- Extract to read
◇ ◇ ◇ ◇ ◇

# A warning for all multy tegu cages..



## PinkPunisher (Apr 8, 2009)

So I came home from school today as usual I went into my room to check on the tegus as I normally do to see how they are doing. Well today when I came home to find Alice my B&W had killed Dozer my Red tegu. So I went to grab it but Alice was in the process of trying to eat him... I chased her around the cage with a branch for probably 5 minutes until I finally got Dozer out of her mouth. When I took Dozer's body out I was horrified to find the damage she had done. **Graphic detail warning** I started to inspect the damage and quickly noticed that the front left leg was missing, I'm assuming Alice ate it.. Then realized the skull was demolished, completely crushed. The head was starting to come off the body and there was a multitude of scratch and bite wounds.

I have buried Dozer in my mothers garden but I would like this thread to serve as a warning to everyone that these things DO happen, ALWAYS keep a close eye on tegus sharing a cage. Even if they had been getting along for 7 months.

One a side note, I'm not angry at Alice for doing what she did. Well to be honest I'm a bit urked but she was just doing what a tegu does I suppose. They had both eaten yesterday so I'm guessing it was some type of territorial dispute or something...

Spencer


----------



## omgtaylorg (Apr 8, 2009)

◇ ◇ ◇ ◇ ◇

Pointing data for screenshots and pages
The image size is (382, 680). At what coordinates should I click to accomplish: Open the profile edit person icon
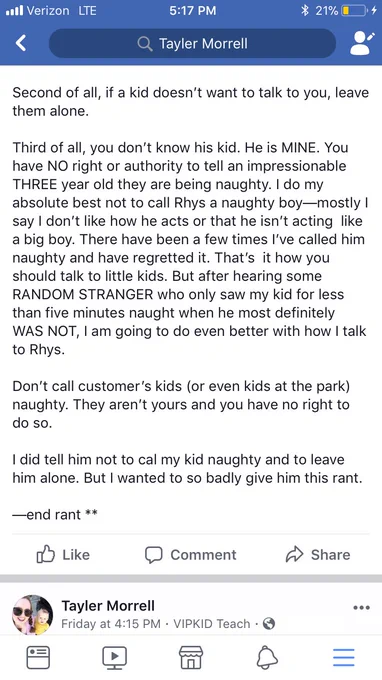(361, 43)
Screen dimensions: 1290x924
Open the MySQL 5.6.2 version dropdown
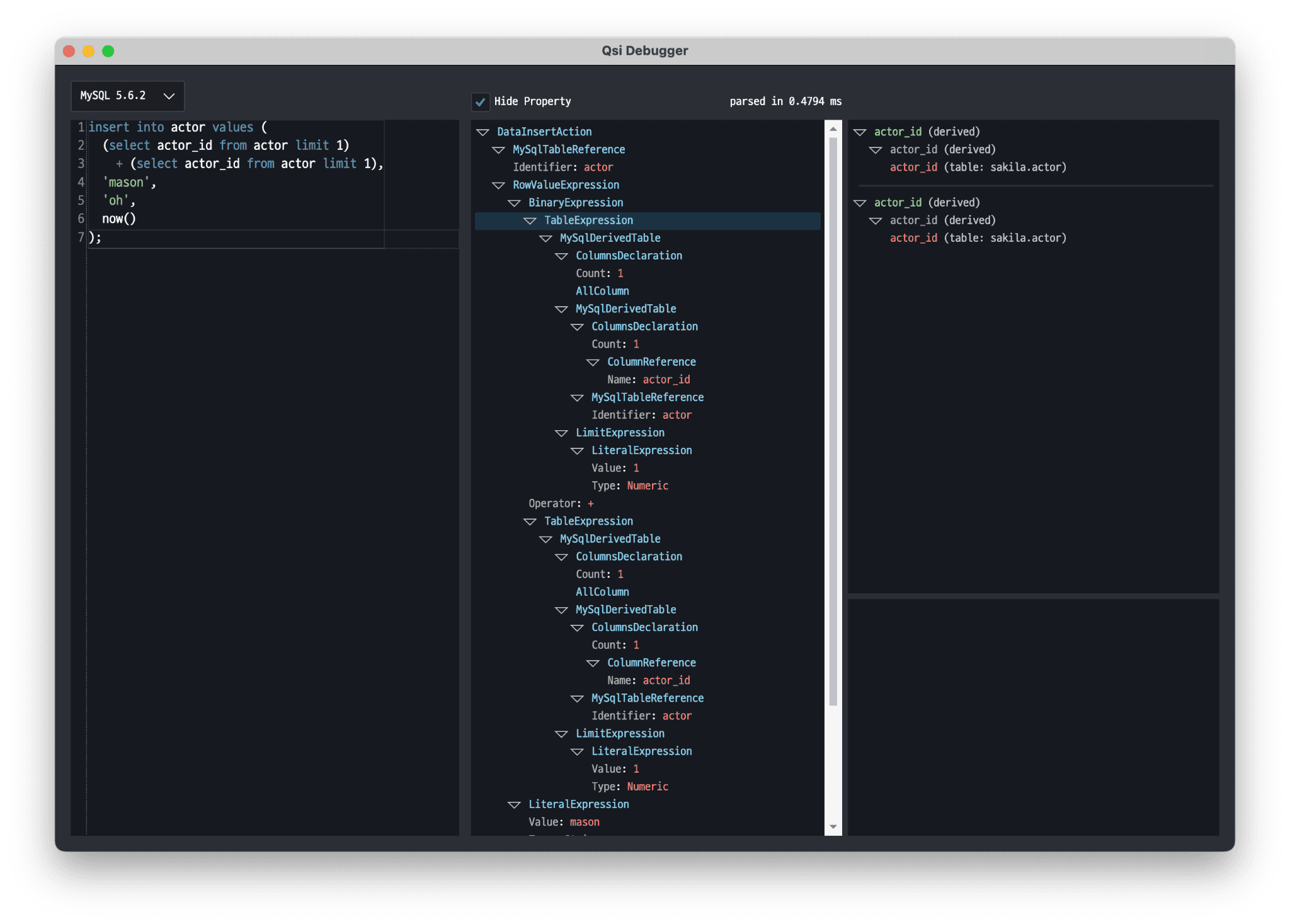pyautogui.click(x=127, y=96)
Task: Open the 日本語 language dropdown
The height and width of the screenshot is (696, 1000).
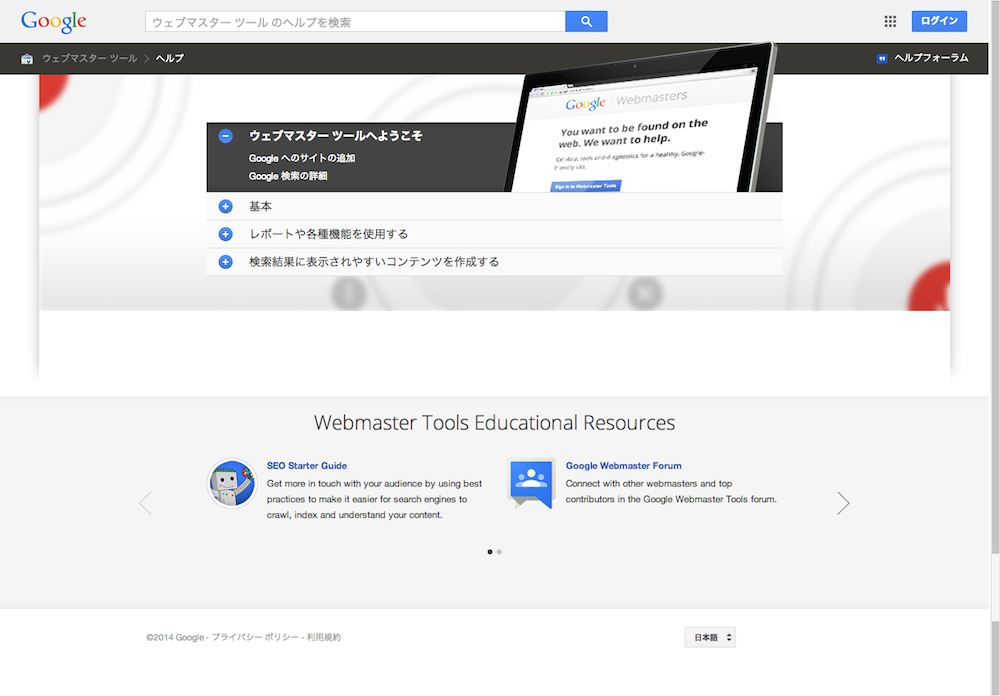Action: coord(710,637)
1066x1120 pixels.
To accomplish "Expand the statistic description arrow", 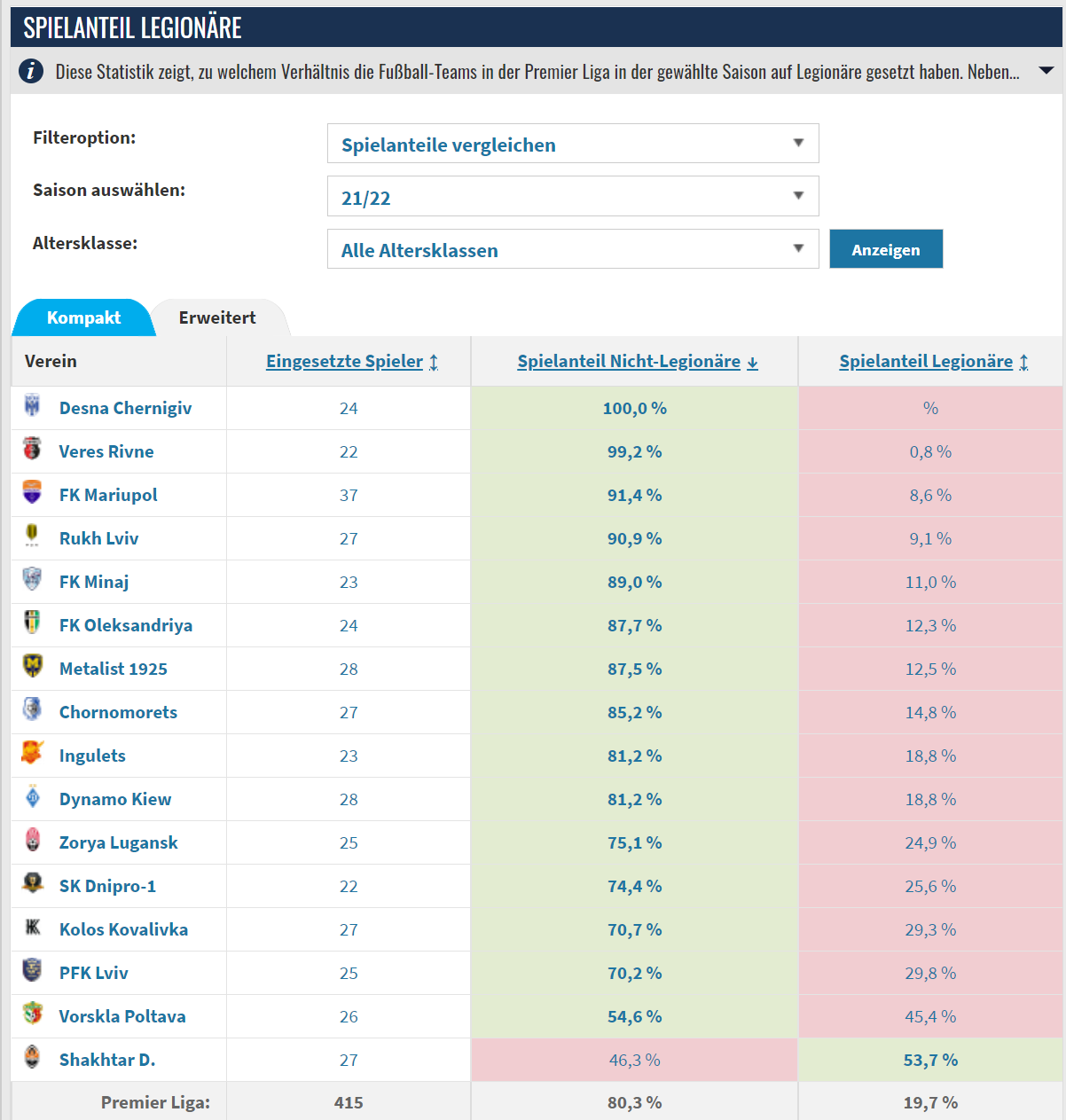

◇ ◇ ◇ ◇ ◇

- What to produce
Summarize the forum post about the shared tegu cage in two sentences. None of this data is needed here.

- Written reply
Coming home from school, the poster found that Alice, a B&W tegu, had killed Dozer, a red tegu in the same cage, and was trying to eat him, leaving his front left leg missing and his skull crushed. After burying Dozer, the poster warns that tegus sharing a cage should always be watched closely, even if they have gotten along for seven months, and guesses the attack was a territorial dispute.